Partitioning a String of Brackets

Asked 18/11, 2012 at 2:45 Answered 7/6 at 5:13

Could anyone help me with this problem? I'll type out the problem, then give some of my thoughts/alternative solutions.

So the problem pretty much is, given a single string of brackets like this:

[[]]

We want to assign each bracket a group number (group 1 or group 2). A valid assignment means that if you ONLY look at brackets in group one, it forms a valid, balanced bracket string (which is pretty much stuff like [ ] [ [ ] ] and stuff NOT like ]]]][ ]. The same has to be true of group two. Groups don't have to be contiguous. We want to count the ways to split these brackets into 2 groups.

On the sample string above [ [ ] ], the answer would be six, here are the enumerations: (1 = group 1, 2 = group 2)

  [[]]
1.1111
2.2222
3.1221
4.2112
5.1212
6.2121

The arrangement doesn't have to include the all groups (like in arrangements 1. and 2.)

Thoughts

An obvious brute force solution that works with up to 32 brackets, rather quickly, is to have a 32 bit integer representing which brackets are part of a single group. Or we could use an array.

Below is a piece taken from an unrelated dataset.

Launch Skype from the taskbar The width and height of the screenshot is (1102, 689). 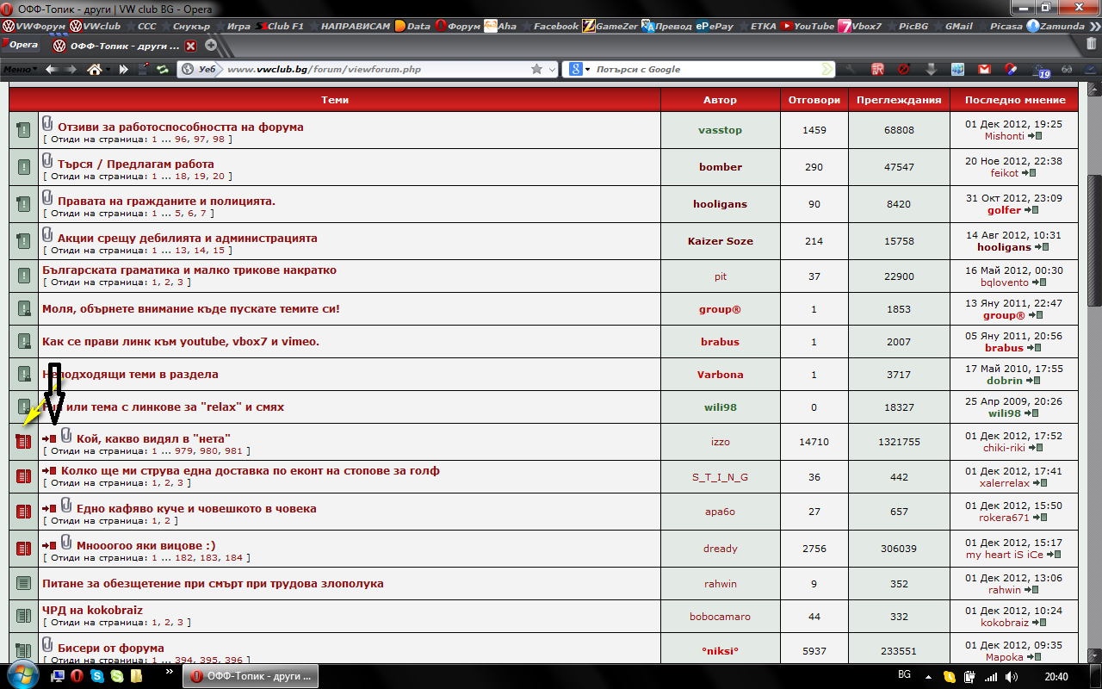point(96,676)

Runtime is O(2^N) (I think), which is too slow?

From looking at the problem, I think that the original string of brackets you are given has to be pre-balanced, or else there is no way to pick a subset such that group 1 and 2 are balanced.

I also noticed that you can separate components - the string "[]" has 2 arrangements, so the string "[][]" has 4 arrangements. (You can find the the number of ways in each component and multiply them together).

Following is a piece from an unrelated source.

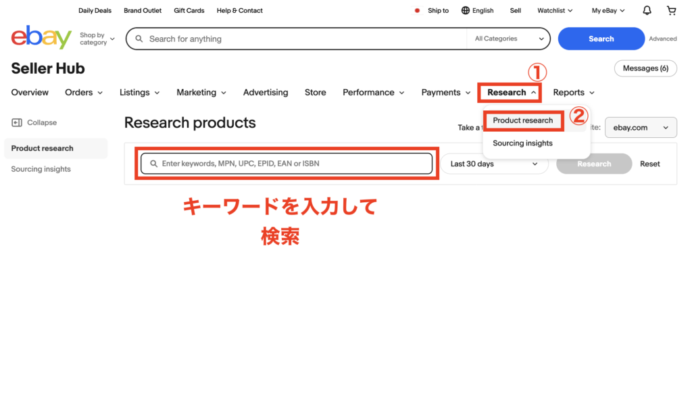Expand the My eBay menu
Screen dimensions: 692x403
click(x=608, y=11)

I'm confused on how to get these ideas into an algorithm though. I wrote the brute force program and I checked the strings "[]", "[[]]", "[[[]]]", and "[[[[]]]]", and I don't really see a pattern.

From plugging these strings into my brute force program, I get:

"[]" = 2
"[[]]" = 6
"[[]]" = 20
"[[[[]]]]" = 70

Code:

char buf[1000];
int N;
bool isValid(int mask)
{
    int lv = 0;
    for (int i = 0; i < N; i++)
    {
        if (mask & (1 << i))
        {
            if (buf[i] == '(')
            {
                lv++;
            }
            else
            {
                lv--;
            }
            if (lv<0)
            {
                return false;
            }
        }
    }
    return lv==0;
}

int main() 
{
    scanf("%s", buf);
    N = strlen(buf);
    int ways = 0;
    for (int i = 0; i < (1 << N); i++)
    {
        if (isValid(i) && isValid(~i))
        {
            ways++;
        }
    }
    printf("Number of ways is %d\n", ways);
    return 0;
}

Calvin answered 18/11, 2012 at 2:45 Comment(4)

I have removed the earlier unhelpful comment. I have derived some partial solution to the problem. Define a function f that counts the number of valid partitions. Then if 2 balanced bracket groups A and B are placed together, then f(AB) = f(A) * f(B) - since you cannot form a matching bracket with opening from A and closing from B. The hard part is calculate f([A]) - I know that f([A]) = something + f(A) * 2 since we can put the outside paren to either groups, and the inside is f(A) ways, but haven't figured out the rest. – Nonprofessional 18/11, 2012 at 11:12

I totally agree. I noticed the separation of partitions too, but ishi found a formula for "centric" strings. – Calvin 18/11, 2012 at 15:53

I also found the formula (probably the same) for centric string, but it is actually a sub case of f([A]) case. – Nonprofessional 18/11, 2012 at 15:57

Cute problem. How did you meet it? – Jaffa 18/11, 2012 at 20:22

I give an O(n^3)-time, O(n^2)-space dynamic programming solution in C++ below. But the justification for this algorithm requires some explanation first. In the following, I use "substring" to mean an ordered subset of elements that must be contiguous, and "subsequence" to mean an ordered subset that need not be.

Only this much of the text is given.